What the task requires | In the "Usseewa" article, rewrite the passage from "2020 single by" to "January 4, 2021.", replacing "piano version" with "acoustic version".

Text section |

──────

Single by Ado

from the album Kyōgen
- Language: Japanese
- Released: October 23, 2020
- Genre: Punk rock; electronic rock;
- Length: 3:24
- Label: Virgin
- Songwriter: Syudou
- Producer: Syudou

Ado singles chronology
|  | "Usseewa" (2020) | "Readymade" (2020) |

Music video
- "Usseewa" on YouTube

= Usseewa =

2020 single by Ado

"Usseewa" (うっせぇわ) is a song by Japanese singer Ado, released as her debut single; it is the eleventh track on her debut album, Kyōgen (2022). It was released on October 23, 2020, as a digital single through Virgin Music. The song became popular among the younger generations in Japan, and has been called the "2021 youth anthem".

==Release==
The original track was uploaded to YouTube on October 23, 2020, with an accompanying music video produced by Wooma. On December 2, 2020, a piano version of the song was released to commemorate the YouTube video of "Usseewa" surpassing 10 million views. A remix of the song by Giga was released on February 5, 2021.

== Composition and lyrics ==

"Usseewa" is Ado's first original song. The music was produced by Vocaloid producer Syudou, of whom Ado is a fan. Syudou also made a cover of this song and uploaded it to Youtube on January 4, 2021.

The term "Usseewa, roughly equivalent to "Shut up" in English, has been the topic of much debate. In particular, many parents in Japan have been worried about the effects of the song's lyrical content on young children. This subject was brought up on Fuji TV's High Noon TV Viking! MORE, as many children had started singing, or mimicking the song's lyrics in their speech. This has resulted in some nursery schools and kindergartens banning the song. Mitz Mangrove, on the other hand, argues that children may sing the song only because it is catchy, without understand the meaning of the words. She further stated that not hearing the song was almost impossible for children, as it had become a major hit played widely on TV and in shopping facilities.

Ado has expressed that the lyrics of the song are meant to help relieve the stress of her audience by resonating with their frustrations. She further states that she "sing[s] people's anger in their place, because [she] want[s] them to live positively."

==Commercial performance==
The song peaked at number 1 on Billboard Japan Hot 100, Oricon Digital Singles Chart, Oricon Streaming Chart, and Spotify Viral 50 Japan. The music video of the song on YouTube reached 100 million views in 148 days after its release. It also reached 100 million plays on Billboard Japan after 17 weeks from charting-in, which was the sixth fastest in history and the youngest for a solo singer. The song became a social phenomenon dominating Japanese music streaming sites and karaoke charts months after its release.

──────

Dataset section |

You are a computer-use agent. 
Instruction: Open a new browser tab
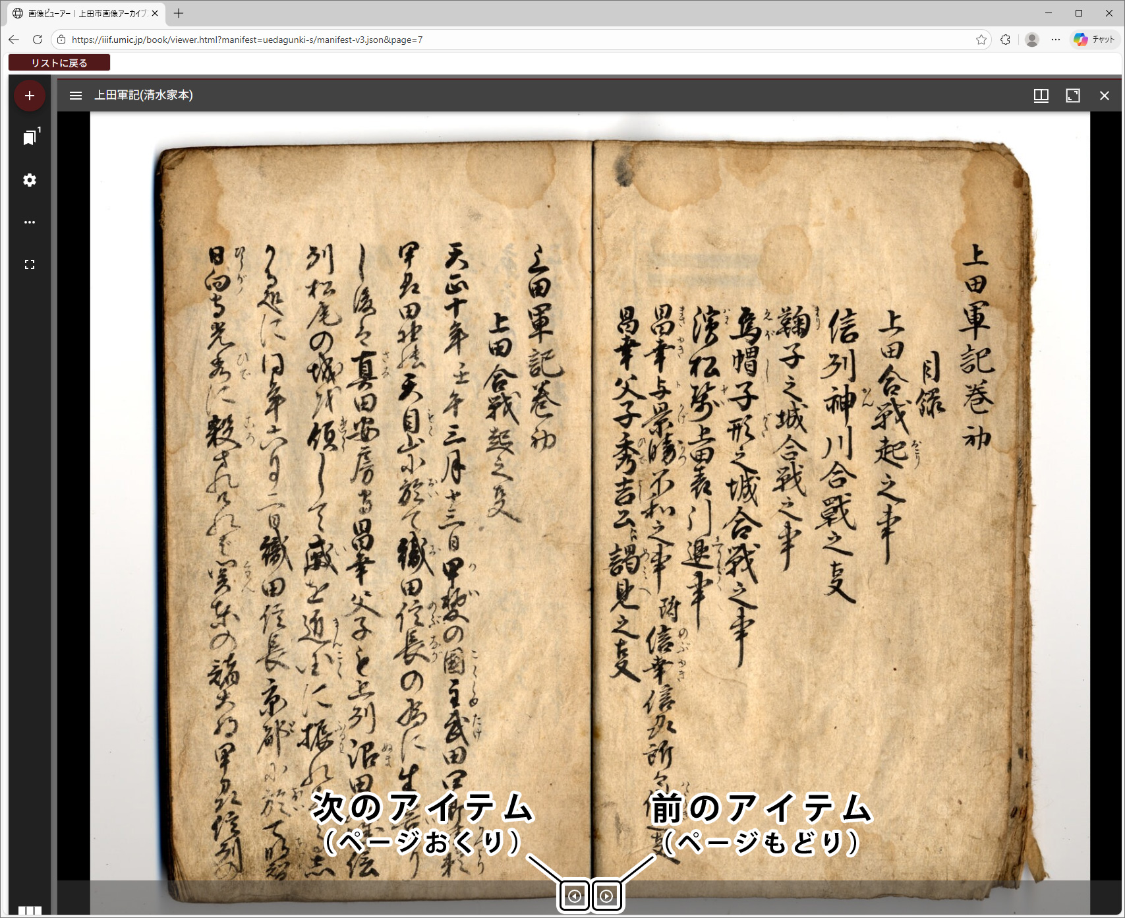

──────

Answer box |
2020 single by Ado

"Usseewa" (うっせぇわ) is a song by Japanese singer Ado, released as her debut single; it is the eleventh track on her debut album, Kyōgen (2022). It was released on October 23, 2020, as a digital single through Virgin Music. The song became popular among the younger generations in Japan, and has been called the "2021 youth anthem".

==Release==
The original track was uploaded to YouTube on October 23, 2020, with an accompanying music video produced by Wooma. On December 2, 2020, a acoustic version of the song was released to commemorate the YouTube video of "Usseewa" surpassing 10 million views. A remix of the song by Giga was released on February 5, 2021.

== Composition and lyrics ==

"Usseewa" is Ado's first original song. The music was produced by Vocaloid producer Syudou, of whom Ado is a fan. Syudou also made a cover of this song and uploaded it to Youtube on January 4, 2021.